- Origin: Tartu, Estonia

= Pantokraator =

Estonian band

Pantokraator is an Estonian band that blends elements of progressive rock and folk music. Growing from a garage band in Tartu, the ensemble soon gained a devoted audience from its unique and exotic sounds. After several years in hiatus, Pantokraator returned to the active music world with its 2009 release Tormidesööjad (The Storm Eaters).

== History ==

The core of what became Pantokraator came together in Tartu in the early 1980s when a group of school friends formed the band Propaan (Propane). This included Erik Sakkov – who became the core of the band's music since its inception – along with friends Riho Kukk and Mait Karm. In 1983, the band changed its name to Pantogrator, which evolved over the years first to Pantograator to its best-known (and current) version Pantokraator in 1988.

With a year of gigging behind them, the band was awarded accolades at the Tartu Autumn rock festival for the rising star and the people's choice awards in 1984, earning them access to professional rehearsal space and equipment. It was at that point their career-long links to sound engineer Mart Moldau were forged, ones that would last to this present day.

The band's first major media exposure came in 1985 when their rock opera Merikajakas (Seagull) was recorded during one of its performances as the band toured the country. The following year, the band took part in the Tartu Music Days, which was at the time one of the most prestigious rock festivals in the former USSR.

By then the band's composition had altered slightly; changes included Jaan Sööt joining as guitarist and Peeter Jõgioja on drums. However, their momentum was interrupted in 1987 as the principal members of the band were forced into military service.

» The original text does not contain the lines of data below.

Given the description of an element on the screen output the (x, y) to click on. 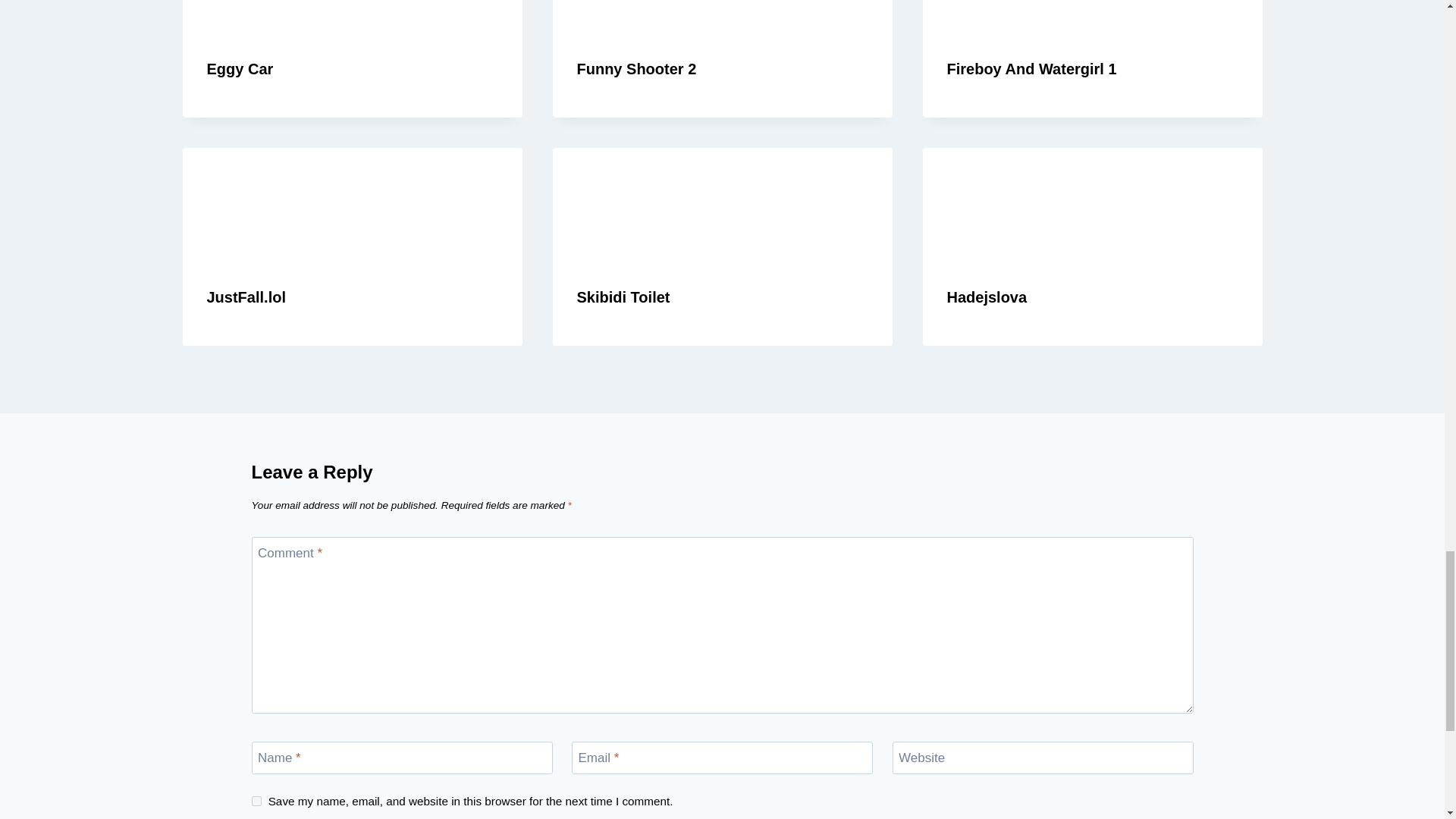
yes (256, 800)
Given the description of an element on the screen output the (x, y) to click on. 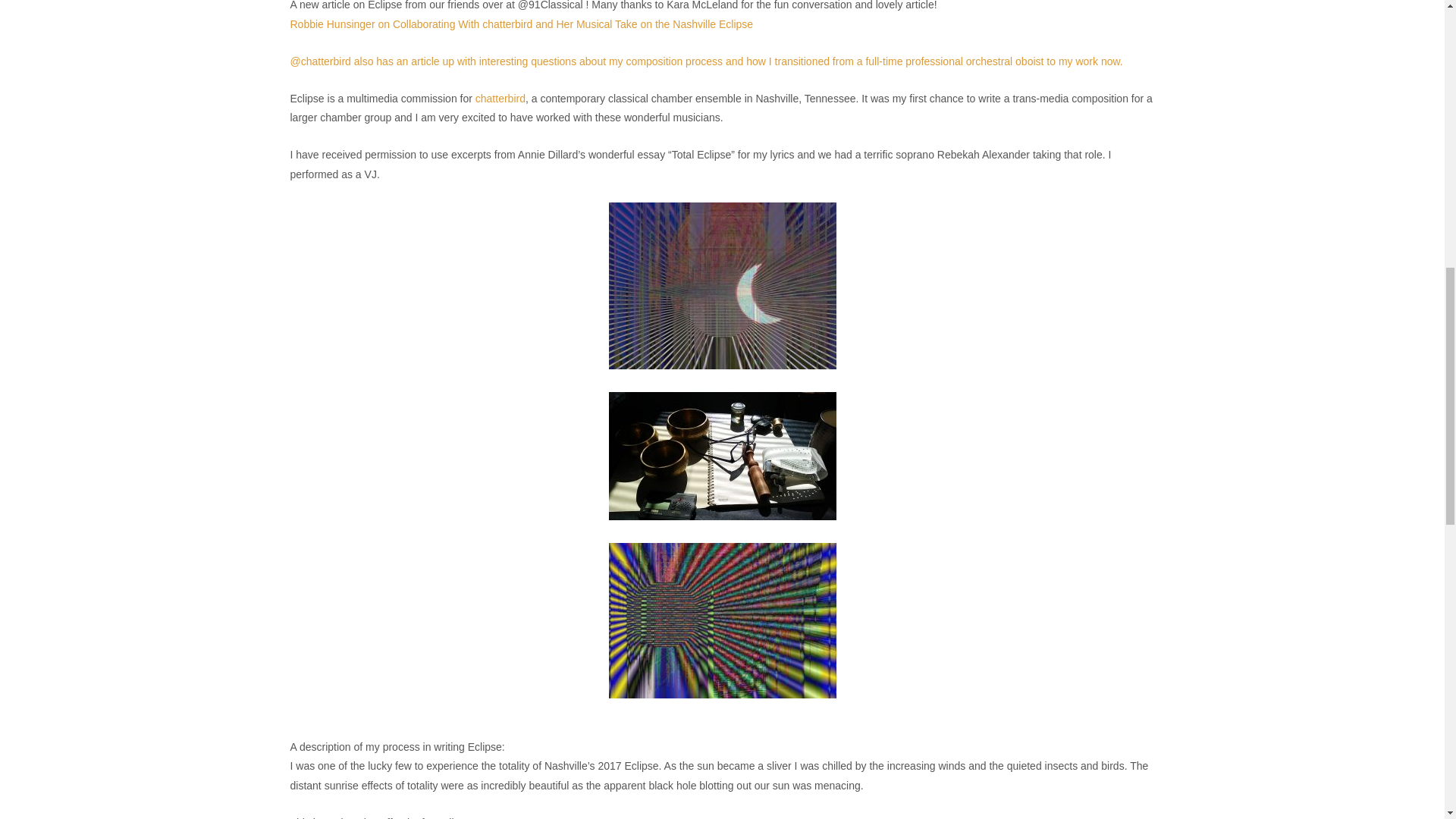
Her Musical Take on the Nashville Eclipse  (655, 24)
chatterbird (500, 98)
Robbie Hunsinger on Collaborating With chatterbird and (422, 24)
Given the description of an element on the screen output the (x, y) to click on. 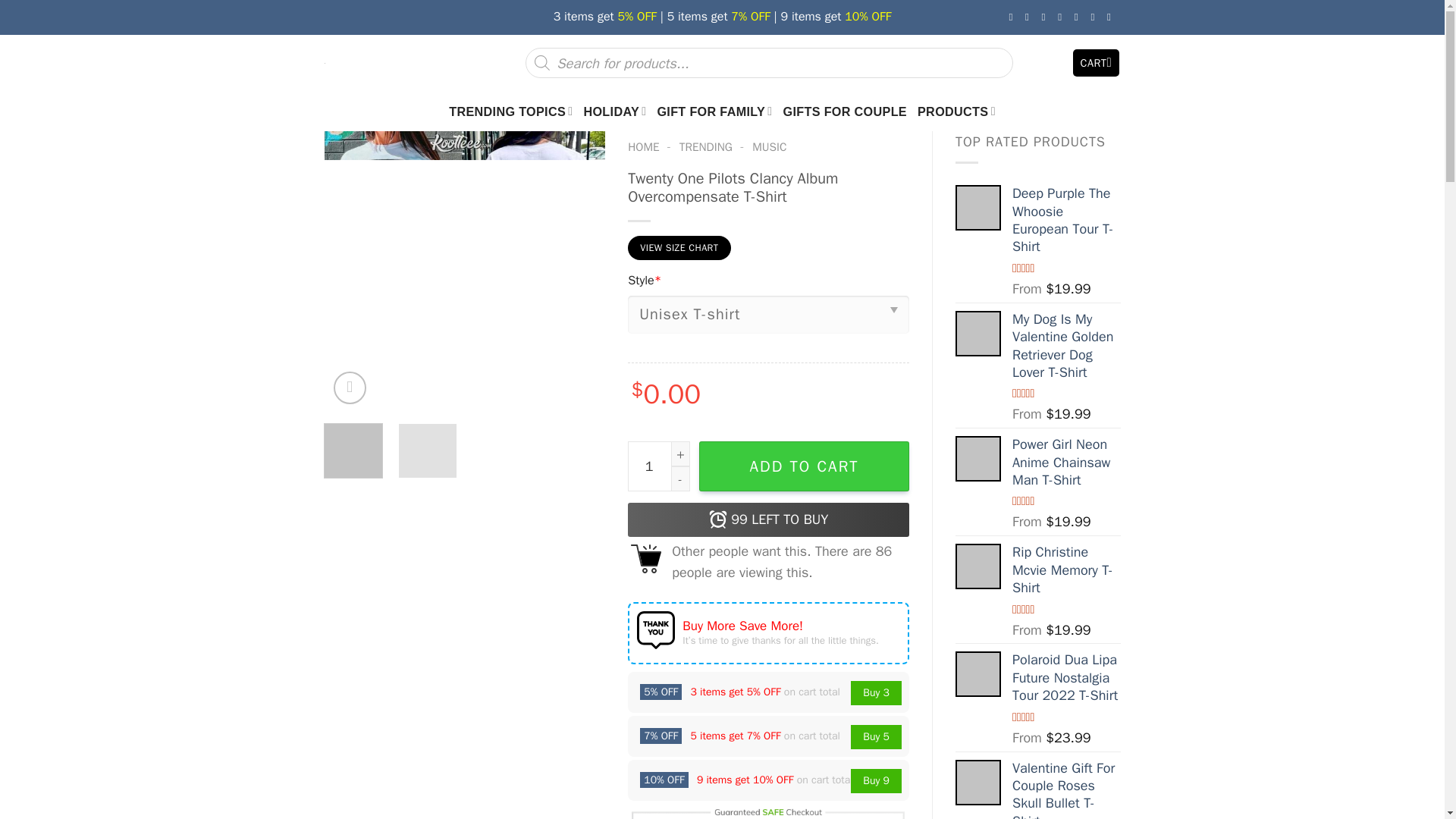
GIFTS FOR COUPLE (845, 111)
Follow on LinkedIn (1095, 16)
Deep Purple The Whoosie European Tour T-Shirt (978, 207)
Follow on Twitter (1047, 16)
My Dog Is My Valentine Golden Retriever Dog Lover T-Shirt (978, 333)
- (680, 478)
HOLIDAY (614, 111)
CART (1096, 62)
Flickr (1112, 16)
1 (658, 466)
Follow on Instagram (1030, 16)
Cart (1096, 62)
Power Girl Neon Anime Chainsaw Man T-Shirt (978, 458)
TRENDING TOPICS (510, 111)
GIFT FOR FAMILY (713, 111)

Once conscription ended for the members of the band, Sakkov and the now experienced band brought vocalist Lauri Saatpalu into the band. Saatpalu's vocal style would become a trademark to the Pantokraator sound from that point on. Their success continued, with appearances in many large festivals in Estonia and even tours outside of Estonia.

As the Singing Revolution moved ahead in Estonia, many of the country's rock bands played their role in creating dynamic Estonian music in many genres. It was in 1990 that the band managed to release their first LP, named Pantokraator I. But with the restoration of the country's independence, realities of life – especially economic considerations – took over, and the band broke up in 1992.

The band did not reappear for another 14 years. During that time, members pursued their own careers in and out of the music world. Most prominently, vocalist Lauri Saatpalu fronted the folk group Dagö. In 2006, Saatpalu and Sakkov agreed to put the band back together and started working on new material the year after.

In 2007–08, the newly reformed Pantokaator, augmented by a team of new bandmates, put together new material which eventually turned into the 2009 release Tormidesööjad. To celebrate their history and rebirth, they also released previously unavailable material in a special boxed set.

They also performed a gig at the revived Tartu Musical Days festival in May 2009.

== Current members ==

- Henno Kelp – bass
- Taavi Langi – guitars
- Roland Puusepp – percussions
- Taavi Peterson – vocals
- Erik Sakkov – keyboards
- Triinu Taul – vocals

With Mart Moldau and Ergo Ehte as sound engineers.